We killed a bit of time reading as it was still only about 08:30. Then it was time for a walk round.
So a bit about Seahouses:
Seahouses attracts many visitors, mainly from the north east area. However national and international tourists often come to Seahouses whilst visiting the Northumberland National Park, Northumberland Coast and the Farne Islands. Seahouses also has a working fishing port, which also serves the tourist trade, being the embarkation point for visits to the Farne Islands. From shops in the town and booths along the harbour, several boat companies operate, offering various packages which may include inter alia landing on at least one Farne, seeing seals and seabirds, and hearing a commentary on the islands and the Grace Darling story or scuba diving on the many Farne Islands wrecks. Grace Darling's brother is buried in the cemetery at North Sunderland. He died in 1903, aged 84. The current Seahouses lifeboat bears the name Grace Darling.
The Seahouses Festival is an annual cultural event which began in 1999 as a small sea shanty festival. After a significant European funding grant from the Leader+ programme, in 2005, it has grown into a more broadly based cultural celebration.
There are claims that kippers were first created in Seahouses in the 1800s, and they are still produced locally to this day.
Do you see what I mean? Even those who try to paint it in a good light struggle a bit.
It didn't take long for us the reach the harbour where boat trips had already started. Not for me thank you. I think it would have been a bit bouncy out at sea today as there was a bit of a breeze blowing and a swell to go with it.
Then it was a walk around the headland past a large static holiday park, which looked rather nice if you like that sort of thing. After that it was up on to the main road and back to the village centre. So that was it, we hadn't missed anything, we'd seen it all ................ this was going to be hard work. Once we could hang it out no longer we bought ourselves fish & chips and took them back to the motorhome for an early lunch. Who knows maybe we had even bought them from the same chippie that Harrison Ford visited.

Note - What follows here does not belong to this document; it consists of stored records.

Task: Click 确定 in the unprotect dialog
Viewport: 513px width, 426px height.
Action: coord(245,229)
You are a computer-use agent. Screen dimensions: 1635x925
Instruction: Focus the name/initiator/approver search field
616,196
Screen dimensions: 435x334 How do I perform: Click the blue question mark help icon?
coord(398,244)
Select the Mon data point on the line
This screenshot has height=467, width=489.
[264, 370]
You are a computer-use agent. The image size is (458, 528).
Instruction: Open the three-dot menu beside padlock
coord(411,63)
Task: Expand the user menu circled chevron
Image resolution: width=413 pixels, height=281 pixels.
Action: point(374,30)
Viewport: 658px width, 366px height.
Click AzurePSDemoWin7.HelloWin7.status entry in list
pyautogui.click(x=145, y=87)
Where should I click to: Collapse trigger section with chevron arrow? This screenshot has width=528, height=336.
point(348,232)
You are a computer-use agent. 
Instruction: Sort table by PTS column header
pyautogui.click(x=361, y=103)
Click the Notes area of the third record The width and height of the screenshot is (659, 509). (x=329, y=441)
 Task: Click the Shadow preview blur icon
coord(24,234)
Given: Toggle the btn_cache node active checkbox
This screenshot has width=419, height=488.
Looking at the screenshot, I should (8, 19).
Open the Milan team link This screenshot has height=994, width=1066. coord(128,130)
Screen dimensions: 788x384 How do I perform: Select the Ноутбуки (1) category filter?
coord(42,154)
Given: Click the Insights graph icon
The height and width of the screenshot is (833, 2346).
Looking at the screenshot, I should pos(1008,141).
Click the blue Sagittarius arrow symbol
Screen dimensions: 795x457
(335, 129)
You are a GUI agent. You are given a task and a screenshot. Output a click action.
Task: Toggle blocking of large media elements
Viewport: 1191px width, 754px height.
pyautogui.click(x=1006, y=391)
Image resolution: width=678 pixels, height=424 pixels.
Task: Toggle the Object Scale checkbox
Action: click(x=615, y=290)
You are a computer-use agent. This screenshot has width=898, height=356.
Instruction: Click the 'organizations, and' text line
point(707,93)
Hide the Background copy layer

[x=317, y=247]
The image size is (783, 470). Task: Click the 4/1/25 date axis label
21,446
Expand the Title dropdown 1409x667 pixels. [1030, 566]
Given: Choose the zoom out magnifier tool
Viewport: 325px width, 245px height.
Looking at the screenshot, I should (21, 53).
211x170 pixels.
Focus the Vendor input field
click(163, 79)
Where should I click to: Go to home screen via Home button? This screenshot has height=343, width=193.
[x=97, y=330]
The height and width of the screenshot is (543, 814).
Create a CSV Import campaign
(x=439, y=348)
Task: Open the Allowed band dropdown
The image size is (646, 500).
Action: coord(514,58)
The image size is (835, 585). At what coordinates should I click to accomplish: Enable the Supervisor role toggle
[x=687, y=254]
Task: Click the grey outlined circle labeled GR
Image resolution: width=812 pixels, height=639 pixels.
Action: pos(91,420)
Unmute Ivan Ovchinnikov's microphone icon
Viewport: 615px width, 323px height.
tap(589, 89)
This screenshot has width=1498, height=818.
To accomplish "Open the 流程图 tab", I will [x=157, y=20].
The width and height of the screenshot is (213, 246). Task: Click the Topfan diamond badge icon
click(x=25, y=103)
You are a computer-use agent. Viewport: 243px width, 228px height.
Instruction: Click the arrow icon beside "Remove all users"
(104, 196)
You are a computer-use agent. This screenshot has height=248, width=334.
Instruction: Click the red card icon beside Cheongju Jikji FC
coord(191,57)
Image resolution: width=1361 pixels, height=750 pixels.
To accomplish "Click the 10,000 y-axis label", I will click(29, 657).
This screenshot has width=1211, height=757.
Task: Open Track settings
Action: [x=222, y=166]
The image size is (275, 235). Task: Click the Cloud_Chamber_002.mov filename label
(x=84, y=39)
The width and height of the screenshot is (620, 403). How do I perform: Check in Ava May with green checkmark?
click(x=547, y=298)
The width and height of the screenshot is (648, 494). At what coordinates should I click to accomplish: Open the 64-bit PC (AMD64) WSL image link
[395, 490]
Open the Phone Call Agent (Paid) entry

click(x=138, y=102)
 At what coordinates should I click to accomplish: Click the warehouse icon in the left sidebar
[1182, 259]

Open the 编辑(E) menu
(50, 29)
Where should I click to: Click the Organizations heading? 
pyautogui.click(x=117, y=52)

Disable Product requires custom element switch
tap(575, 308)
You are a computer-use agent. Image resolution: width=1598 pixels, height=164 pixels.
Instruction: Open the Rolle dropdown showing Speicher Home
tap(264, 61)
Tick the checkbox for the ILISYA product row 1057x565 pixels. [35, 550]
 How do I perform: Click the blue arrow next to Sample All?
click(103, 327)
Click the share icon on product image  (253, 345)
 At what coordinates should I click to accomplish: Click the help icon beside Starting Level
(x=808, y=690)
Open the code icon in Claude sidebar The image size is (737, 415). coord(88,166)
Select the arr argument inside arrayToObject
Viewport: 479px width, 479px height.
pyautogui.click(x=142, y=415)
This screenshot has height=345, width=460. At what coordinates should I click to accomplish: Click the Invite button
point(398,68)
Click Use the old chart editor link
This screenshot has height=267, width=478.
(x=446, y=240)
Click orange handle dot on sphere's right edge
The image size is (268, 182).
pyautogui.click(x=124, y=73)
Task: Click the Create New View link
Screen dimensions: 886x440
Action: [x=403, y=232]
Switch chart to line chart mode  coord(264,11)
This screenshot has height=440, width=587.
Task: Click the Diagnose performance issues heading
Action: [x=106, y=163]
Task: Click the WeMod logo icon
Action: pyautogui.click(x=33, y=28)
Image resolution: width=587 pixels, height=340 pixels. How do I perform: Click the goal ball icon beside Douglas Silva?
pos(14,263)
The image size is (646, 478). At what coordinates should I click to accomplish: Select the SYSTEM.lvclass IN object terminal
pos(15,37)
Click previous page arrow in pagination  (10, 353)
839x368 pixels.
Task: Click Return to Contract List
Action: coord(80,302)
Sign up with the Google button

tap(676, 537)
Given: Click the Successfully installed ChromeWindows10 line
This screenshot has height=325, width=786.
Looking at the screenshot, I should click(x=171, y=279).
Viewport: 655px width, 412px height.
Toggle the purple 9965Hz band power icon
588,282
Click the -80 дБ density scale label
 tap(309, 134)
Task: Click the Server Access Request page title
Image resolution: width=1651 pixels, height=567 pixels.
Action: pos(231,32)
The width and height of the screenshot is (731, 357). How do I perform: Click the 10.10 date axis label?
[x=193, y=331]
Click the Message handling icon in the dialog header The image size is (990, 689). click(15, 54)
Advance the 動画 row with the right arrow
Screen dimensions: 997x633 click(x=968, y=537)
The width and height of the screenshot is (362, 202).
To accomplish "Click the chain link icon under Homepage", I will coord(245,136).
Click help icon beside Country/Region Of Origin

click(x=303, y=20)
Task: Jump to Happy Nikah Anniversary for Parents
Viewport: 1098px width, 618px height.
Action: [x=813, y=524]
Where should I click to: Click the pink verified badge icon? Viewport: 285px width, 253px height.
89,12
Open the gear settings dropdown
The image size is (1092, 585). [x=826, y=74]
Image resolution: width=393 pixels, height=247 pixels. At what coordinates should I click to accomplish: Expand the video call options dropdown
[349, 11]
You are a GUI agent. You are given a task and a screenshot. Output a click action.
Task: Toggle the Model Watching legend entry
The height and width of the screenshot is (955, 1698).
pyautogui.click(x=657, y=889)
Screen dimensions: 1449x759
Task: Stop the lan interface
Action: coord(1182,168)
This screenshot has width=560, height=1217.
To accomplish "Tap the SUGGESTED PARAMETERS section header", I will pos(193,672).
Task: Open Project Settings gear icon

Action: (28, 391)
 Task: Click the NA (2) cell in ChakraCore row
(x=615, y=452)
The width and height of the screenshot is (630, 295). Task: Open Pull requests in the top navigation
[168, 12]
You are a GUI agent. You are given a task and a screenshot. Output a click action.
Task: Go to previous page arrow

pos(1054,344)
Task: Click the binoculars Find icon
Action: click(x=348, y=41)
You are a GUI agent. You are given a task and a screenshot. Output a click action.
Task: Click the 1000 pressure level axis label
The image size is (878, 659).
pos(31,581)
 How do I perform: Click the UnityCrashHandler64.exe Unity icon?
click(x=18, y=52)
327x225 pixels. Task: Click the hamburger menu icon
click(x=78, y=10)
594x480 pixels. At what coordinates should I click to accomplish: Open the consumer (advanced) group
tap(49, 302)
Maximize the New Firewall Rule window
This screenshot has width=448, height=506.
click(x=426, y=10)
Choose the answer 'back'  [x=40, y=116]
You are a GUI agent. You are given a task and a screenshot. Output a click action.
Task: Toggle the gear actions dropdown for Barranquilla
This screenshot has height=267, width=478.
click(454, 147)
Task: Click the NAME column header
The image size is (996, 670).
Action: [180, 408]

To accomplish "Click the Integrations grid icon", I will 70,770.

After a long lunch break we ventured out again. I decided that a second look didn't even warrant taking the camera out with me. Typically of course we came across an original minivan which had been converted to an ice cream van. It looked really cute and I imagine would be worth a lot of money to a collector, but here it was still earning its keep. Sadly I couldn't take a picture.
One good thing was that we came across a small shop selling delicious-looking strawberries, as we had yet to have any this season I persuaded the Chef to buy some along with a pot of double cream. On the way back to the motorhome I
noticed a sign in the car park which prohibited sleeping or camping, but I guess the way things are at the moment the authorities are cutting tourists a bit of slack.
That was it, we could drag it out no longer. To think that people come here on holiday takes some believing, but each to their own, and if they enjoy going there good for them
So we were off to The Shepherds Rest, (N55.407731° W1.720724°) a pub with a small Camping & Caravanning Club site behind it. We're here for two nights at twenty-five pounds a night. Tomorrow we're off in to town for a visit to Alnwick Castle.
This evening we have the England v Scotland football match. The pub here is geared up for it with lots of outside space available for fans to watch the game on TV. We'll probably watch it indoors as there isn't much else on to watch. I hope Scotland's goalkeeper had a good night's sleep last night.